Linifanib (ABT-869), a potent and selective inhibitor of VEGF and PDGF receptor tyrosine kinases, potentiates the action of carboplatin/paclitaxel (CP) in preclinical tumor models including NSCLC. This study assessed safety and tolerability of linifanib plus CP pharmacokinetics (PK), and preliminary anti-tumor activity in Japanese NSCLC patients.Methods
Adult patients with ECOG PS score <1 and no prior chemotherapy for NSCLC received standard CP [C area under the concentration–time curve 6 mg/ml/min; P 200 mg/m2 on day (d) 1 of every 21-day cycle (c)] and oral linifanib 7.5 mg or 12.5 mg daily starting d3c1 until progressive disease or unacceptable toxicity. 7.5 and 12.5 mg cohorts were enrolled sequentially. CT scans were carried out every 6 weeks. Evaluations included adverse events (AE, NCI CTCAE v4), efficacy (RECIST 1.1) and PK interactions between CP and linifanib.Results
Enrollment was 6 patients at 7.5 mg linifanib and 6 patients at 12.5 mg. One patient in each cohort had a dose-limiting toxicity of grade (G) 4 thrombocytopenia.
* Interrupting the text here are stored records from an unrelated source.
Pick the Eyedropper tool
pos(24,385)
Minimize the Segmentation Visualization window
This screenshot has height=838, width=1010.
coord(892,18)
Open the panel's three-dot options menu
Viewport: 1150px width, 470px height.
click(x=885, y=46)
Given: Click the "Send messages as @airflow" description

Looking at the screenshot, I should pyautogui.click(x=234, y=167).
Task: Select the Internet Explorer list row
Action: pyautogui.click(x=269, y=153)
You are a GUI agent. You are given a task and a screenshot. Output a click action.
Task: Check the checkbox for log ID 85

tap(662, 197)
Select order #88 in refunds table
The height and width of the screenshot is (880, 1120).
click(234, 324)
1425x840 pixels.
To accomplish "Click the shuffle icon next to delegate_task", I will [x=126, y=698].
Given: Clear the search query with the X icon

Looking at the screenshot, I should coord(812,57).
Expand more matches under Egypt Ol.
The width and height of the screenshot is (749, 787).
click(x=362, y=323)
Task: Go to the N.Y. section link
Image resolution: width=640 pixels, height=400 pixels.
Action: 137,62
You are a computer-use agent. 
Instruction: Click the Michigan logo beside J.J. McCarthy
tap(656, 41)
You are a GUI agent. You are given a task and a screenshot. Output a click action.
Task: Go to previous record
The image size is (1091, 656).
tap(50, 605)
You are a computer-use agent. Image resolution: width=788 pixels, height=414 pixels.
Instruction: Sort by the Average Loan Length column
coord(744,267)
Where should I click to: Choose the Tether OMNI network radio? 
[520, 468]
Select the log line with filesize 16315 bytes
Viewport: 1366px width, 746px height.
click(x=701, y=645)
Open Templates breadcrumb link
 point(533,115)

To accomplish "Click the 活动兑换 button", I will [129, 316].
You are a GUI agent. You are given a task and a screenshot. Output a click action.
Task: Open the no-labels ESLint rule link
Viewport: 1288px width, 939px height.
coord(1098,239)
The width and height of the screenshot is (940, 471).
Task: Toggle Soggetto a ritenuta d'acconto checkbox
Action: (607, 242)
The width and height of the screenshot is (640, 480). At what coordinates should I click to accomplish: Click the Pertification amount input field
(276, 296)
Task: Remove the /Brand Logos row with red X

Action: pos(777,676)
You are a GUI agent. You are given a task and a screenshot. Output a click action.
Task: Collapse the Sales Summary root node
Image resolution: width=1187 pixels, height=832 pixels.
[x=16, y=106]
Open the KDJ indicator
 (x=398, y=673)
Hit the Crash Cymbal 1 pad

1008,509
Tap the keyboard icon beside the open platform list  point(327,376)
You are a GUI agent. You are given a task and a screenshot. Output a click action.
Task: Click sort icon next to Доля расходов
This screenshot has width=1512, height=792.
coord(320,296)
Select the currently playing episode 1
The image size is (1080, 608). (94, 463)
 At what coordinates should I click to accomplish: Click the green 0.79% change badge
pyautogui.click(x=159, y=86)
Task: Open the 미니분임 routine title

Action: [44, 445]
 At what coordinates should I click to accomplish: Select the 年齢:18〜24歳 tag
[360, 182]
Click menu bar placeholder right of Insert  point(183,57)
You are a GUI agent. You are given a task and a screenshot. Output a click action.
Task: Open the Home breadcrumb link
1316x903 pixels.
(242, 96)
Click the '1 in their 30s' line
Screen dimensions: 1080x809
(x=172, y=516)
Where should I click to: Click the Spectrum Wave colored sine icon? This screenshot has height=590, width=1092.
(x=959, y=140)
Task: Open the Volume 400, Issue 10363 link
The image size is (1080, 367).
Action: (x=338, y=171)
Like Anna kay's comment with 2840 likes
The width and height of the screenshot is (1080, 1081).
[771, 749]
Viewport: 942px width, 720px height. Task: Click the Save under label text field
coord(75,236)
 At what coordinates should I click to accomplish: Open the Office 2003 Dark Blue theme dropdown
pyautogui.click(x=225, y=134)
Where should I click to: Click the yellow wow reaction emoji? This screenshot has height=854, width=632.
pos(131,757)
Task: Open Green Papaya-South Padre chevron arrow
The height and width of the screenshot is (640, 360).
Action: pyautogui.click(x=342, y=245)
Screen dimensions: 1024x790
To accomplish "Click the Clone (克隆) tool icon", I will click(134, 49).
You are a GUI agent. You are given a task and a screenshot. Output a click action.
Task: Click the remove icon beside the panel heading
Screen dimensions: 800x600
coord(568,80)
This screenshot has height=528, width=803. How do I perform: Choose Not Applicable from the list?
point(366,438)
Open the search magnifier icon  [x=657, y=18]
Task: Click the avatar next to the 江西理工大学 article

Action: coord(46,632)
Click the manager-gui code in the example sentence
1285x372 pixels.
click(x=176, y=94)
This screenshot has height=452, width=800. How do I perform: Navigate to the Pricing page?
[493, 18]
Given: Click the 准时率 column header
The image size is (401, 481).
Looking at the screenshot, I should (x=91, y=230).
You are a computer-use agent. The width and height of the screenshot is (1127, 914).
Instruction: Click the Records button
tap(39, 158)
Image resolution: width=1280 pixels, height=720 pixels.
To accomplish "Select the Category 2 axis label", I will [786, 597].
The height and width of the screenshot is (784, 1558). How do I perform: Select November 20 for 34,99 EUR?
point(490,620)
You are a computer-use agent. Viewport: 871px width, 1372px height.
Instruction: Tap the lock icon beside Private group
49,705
One patient in each cohort had a serious AE of febrile neutropenia at c2. Most common AEs leading to treatment interruption were thrombocytopenia (9), neutropenia (5), leukopenia (4), febrile neutropenia (3), hand and foot syndrome (2) and also sensory disturbance (2). Other G3/4 AEs (all G3) were lung infection, anaemia, hypertension, lymphocyte count decrease, anaphylaxis and hypokalaemia. Dose reductions were required in four of eight patients treated for 4c. Partial responses (PR) and confirmed PR were observed in nine and six patients, respectively. Results from the PK analysis will be presented.Conclusions
Preliminary findings suggest that CP with daily linifanib is tolerable in Japanese patients with advanced/metastatic NSCLC. PRs have been observed. These data will be reviewed in the context of an ongoing global study in a similar population receiving similar treatments.